Me muestra, emocionada, una fotografía de la joven, me asegura que es una buena muchacha, pero que perder a sus padres le está afectando de un tiempo para acá. Me comparte también que la adolescente ha sacado adelante los estudios, lo cual le alegra porque con esfuerzo ella le ha pagado clases en un instituto para darle un mejor futuro; está convencida de que el incidente fue motivado por las malas compañías, pero que agradeció infinitamente su aparición.
Ahora debía demostrar ante la ley que es capaz de seguirla cuidando, ademas, su nieta, ahora arrepentida de su descuido, teme que la envíen a una casa hogar a vivir porque las mismas autoridades le infundieron temor contándole que allí, a las chicas, les pasan cosas muy “malas”.
Conversamos de todo un poco, de pronto el altavoz mencionó su nombre y la sala de audiencias que la esperaba para hacer cumplir la ley; apresurada y nerviosa, tomó su folder colmado de papeles y se levantó de la silla desvencijada, le indiqué hacia dónde dirigirse, me sonrió y me dejó una bendición alejando sus pasos cansados.
Seguí observando el entorno varios minutos más, escuchando a los abogados asesorando a sus clientes, dándoles ánimos e instrucciones de qué era prudente mencionar; la sala de espera para menores se llenaba, las sonrisas de los más pequeños me causaban pena porque esa mañana no debían estar allí sino en un lugar seguro, sin trámites legales por su custodia.

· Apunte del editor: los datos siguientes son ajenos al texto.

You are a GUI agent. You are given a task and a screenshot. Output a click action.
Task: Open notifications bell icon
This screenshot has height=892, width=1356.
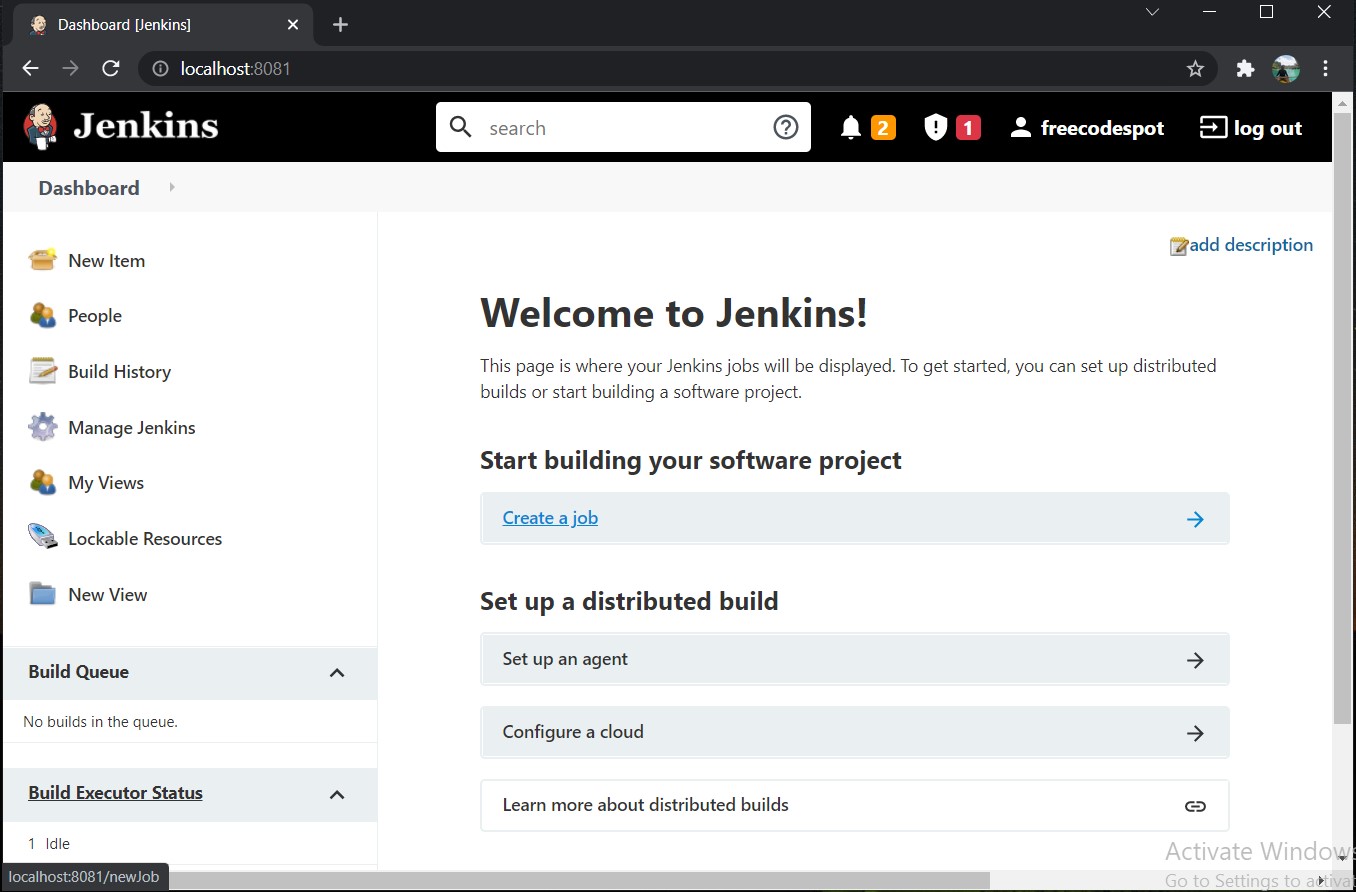pos(851,128)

Nadie merece eso.
Me levanté cuando el proceso al que asistía culminó, me dirigía a la salida del juzgado cuando sentí una mano en mi brazo, volteé y la señora, con ojos rebosantes de alivio, me dijo: “…me fue bien, Seño, gracias a Dios, que le vaya muy bien y suerte…” repliqué su alegría con una palmada en su espalda como si la conociera de toda la vida. También le deseé suerte y reconocí con palabras amables su valioso esfuerzo en la vida.
Seguí mi camino, pensando en que en aquel juzgad los días seguirán llevando expedientes a escritorios burocráticos. Seguirán llenándose de papeles que representan almas y un sin fin de trámites engorrosos que reflejan cientos de vidas que han sido tempranamente vulneradas.